--- Directions ---
Lines below that include the word "computer" should each be copied.

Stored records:
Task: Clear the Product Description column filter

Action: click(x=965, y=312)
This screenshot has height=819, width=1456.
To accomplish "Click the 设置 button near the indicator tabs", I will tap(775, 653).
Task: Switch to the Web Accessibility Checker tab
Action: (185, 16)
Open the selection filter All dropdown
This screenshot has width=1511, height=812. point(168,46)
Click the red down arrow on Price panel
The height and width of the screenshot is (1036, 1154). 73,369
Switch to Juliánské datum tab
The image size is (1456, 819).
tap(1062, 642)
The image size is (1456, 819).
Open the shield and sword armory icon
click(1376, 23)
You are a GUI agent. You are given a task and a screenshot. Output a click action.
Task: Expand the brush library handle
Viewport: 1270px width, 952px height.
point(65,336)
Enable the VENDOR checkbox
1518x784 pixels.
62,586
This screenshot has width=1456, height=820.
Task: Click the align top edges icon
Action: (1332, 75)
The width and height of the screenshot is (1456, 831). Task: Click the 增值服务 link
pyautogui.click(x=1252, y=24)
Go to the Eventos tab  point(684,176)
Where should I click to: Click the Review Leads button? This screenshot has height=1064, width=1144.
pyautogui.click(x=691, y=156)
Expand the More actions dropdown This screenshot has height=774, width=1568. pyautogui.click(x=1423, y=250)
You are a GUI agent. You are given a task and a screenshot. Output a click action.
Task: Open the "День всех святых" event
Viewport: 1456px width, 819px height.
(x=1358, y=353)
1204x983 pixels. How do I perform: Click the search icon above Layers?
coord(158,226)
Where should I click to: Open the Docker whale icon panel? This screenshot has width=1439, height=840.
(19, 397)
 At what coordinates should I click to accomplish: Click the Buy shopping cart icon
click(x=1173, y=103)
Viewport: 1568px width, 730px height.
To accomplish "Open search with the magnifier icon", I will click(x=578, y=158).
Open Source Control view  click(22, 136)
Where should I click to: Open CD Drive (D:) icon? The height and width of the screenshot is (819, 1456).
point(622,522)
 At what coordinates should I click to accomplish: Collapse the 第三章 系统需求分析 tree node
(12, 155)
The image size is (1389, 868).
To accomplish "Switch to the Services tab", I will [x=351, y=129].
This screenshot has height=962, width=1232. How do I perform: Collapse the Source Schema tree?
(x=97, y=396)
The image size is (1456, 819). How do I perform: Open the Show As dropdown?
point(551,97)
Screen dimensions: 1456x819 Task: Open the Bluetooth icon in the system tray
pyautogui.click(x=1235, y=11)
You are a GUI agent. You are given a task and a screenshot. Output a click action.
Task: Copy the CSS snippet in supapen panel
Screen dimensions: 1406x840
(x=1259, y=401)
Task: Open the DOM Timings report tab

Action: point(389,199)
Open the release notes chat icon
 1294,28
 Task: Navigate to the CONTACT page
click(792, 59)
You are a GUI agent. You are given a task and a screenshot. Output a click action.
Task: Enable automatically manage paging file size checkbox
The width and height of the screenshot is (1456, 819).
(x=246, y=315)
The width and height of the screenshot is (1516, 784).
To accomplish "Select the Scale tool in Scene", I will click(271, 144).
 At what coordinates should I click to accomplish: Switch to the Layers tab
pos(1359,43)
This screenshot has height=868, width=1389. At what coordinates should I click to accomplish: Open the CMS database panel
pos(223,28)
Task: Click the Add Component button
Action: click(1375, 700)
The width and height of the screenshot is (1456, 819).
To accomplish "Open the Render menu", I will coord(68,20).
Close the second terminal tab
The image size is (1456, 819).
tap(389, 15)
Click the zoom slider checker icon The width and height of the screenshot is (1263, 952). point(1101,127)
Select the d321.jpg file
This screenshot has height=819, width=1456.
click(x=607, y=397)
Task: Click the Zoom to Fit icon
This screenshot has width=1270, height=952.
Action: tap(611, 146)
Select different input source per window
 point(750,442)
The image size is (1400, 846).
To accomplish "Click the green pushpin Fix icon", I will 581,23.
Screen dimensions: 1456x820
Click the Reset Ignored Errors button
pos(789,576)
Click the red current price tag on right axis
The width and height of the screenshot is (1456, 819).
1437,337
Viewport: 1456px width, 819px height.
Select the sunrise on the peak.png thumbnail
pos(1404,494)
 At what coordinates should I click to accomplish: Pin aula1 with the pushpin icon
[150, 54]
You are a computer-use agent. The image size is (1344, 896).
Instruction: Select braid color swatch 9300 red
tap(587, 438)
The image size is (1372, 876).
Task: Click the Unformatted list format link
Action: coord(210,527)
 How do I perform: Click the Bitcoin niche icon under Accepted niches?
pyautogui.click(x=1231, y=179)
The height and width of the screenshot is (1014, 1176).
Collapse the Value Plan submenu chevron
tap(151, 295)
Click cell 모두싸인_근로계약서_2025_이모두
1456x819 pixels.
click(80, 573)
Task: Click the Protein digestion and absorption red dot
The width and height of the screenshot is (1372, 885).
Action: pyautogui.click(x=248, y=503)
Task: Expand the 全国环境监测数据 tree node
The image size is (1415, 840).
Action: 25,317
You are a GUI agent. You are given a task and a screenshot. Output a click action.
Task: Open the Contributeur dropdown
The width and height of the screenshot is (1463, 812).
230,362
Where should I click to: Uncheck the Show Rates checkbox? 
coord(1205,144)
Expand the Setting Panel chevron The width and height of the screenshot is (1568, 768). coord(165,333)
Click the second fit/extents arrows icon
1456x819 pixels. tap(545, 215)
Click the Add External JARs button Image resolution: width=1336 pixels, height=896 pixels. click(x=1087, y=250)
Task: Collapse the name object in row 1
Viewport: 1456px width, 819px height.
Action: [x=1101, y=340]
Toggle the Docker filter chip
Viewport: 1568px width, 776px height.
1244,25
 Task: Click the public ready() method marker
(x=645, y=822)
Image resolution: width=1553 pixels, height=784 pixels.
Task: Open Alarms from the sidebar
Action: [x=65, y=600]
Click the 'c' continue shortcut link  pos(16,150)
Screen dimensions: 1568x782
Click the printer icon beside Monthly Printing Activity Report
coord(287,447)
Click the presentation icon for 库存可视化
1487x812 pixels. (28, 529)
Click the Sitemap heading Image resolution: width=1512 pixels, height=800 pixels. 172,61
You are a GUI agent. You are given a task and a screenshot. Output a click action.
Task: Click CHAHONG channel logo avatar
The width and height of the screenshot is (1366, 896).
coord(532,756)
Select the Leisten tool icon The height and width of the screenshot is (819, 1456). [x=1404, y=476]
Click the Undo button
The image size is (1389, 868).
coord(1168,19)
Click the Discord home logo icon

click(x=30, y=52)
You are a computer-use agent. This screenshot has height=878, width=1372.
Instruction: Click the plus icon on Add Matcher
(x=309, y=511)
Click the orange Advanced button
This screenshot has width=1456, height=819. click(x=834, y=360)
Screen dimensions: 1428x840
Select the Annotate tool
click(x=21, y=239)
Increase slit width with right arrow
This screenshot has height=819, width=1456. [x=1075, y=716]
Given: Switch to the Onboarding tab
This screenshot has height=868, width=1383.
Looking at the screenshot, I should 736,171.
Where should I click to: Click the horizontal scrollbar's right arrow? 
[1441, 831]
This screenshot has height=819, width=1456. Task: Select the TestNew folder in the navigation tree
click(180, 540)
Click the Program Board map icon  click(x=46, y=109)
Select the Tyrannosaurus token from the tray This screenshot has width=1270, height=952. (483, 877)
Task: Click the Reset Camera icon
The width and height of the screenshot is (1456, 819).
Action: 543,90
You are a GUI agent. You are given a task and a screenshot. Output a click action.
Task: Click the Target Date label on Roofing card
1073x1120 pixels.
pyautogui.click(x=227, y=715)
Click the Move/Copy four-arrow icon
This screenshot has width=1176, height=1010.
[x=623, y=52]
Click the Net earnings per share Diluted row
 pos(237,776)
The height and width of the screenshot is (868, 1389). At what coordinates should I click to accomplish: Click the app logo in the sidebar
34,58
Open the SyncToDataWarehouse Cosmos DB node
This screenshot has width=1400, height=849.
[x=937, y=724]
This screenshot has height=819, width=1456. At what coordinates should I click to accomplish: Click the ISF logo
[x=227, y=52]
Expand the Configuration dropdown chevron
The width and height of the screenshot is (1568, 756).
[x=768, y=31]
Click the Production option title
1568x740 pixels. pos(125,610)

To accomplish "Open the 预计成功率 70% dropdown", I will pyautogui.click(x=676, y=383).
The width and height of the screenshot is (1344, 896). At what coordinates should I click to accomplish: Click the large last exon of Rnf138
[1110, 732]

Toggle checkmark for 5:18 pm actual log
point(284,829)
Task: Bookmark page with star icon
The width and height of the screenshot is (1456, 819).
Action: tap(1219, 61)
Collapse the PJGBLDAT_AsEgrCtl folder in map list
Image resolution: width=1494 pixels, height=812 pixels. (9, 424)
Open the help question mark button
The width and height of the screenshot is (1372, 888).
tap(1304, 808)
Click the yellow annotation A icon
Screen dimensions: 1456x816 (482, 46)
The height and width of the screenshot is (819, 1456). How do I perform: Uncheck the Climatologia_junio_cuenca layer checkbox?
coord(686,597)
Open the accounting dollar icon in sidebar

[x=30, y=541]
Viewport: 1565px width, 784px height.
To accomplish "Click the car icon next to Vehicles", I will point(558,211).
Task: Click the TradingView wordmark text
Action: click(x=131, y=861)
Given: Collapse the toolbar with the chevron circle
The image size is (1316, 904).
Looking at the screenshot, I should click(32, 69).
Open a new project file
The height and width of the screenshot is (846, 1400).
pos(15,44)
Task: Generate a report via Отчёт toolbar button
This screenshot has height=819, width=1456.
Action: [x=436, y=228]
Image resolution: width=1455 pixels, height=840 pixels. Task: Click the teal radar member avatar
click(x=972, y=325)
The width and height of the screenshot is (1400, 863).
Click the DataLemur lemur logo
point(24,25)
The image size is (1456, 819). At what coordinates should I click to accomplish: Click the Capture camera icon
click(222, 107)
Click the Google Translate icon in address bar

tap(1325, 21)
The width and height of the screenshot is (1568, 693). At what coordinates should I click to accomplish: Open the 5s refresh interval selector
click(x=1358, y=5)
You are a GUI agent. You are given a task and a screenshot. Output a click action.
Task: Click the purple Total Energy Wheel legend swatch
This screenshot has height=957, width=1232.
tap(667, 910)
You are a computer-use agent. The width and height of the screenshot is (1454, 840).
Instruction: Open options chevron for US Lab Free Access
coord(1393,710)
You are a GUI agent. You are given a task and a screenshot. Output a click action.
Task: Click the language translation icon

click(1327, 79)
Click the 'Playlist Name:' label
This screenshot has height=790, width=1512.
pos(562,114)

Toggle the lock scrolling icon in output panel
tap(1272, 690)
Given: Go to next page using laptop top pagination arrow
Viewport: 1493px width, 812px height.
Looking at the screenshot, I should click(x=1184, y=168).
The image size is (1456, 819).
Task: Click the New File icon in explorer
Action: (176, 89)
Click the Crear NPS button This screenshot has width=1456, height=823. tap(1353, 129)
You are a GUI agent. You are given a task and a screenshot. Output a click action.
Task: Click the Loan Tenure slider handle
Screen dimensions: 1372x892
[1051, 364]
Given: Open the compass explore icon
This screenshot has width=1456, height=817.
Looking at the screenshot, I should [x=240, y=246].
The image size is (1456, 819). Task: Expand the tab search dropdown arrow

--- Answer for this exercise ---
You are a computer-use agent. The image size is (1344, 896).
You are a computer-use agent. This screenshot has height=878, width=1372.
You are a computer-use agent. The width and height of the screenshot is (1454, 840).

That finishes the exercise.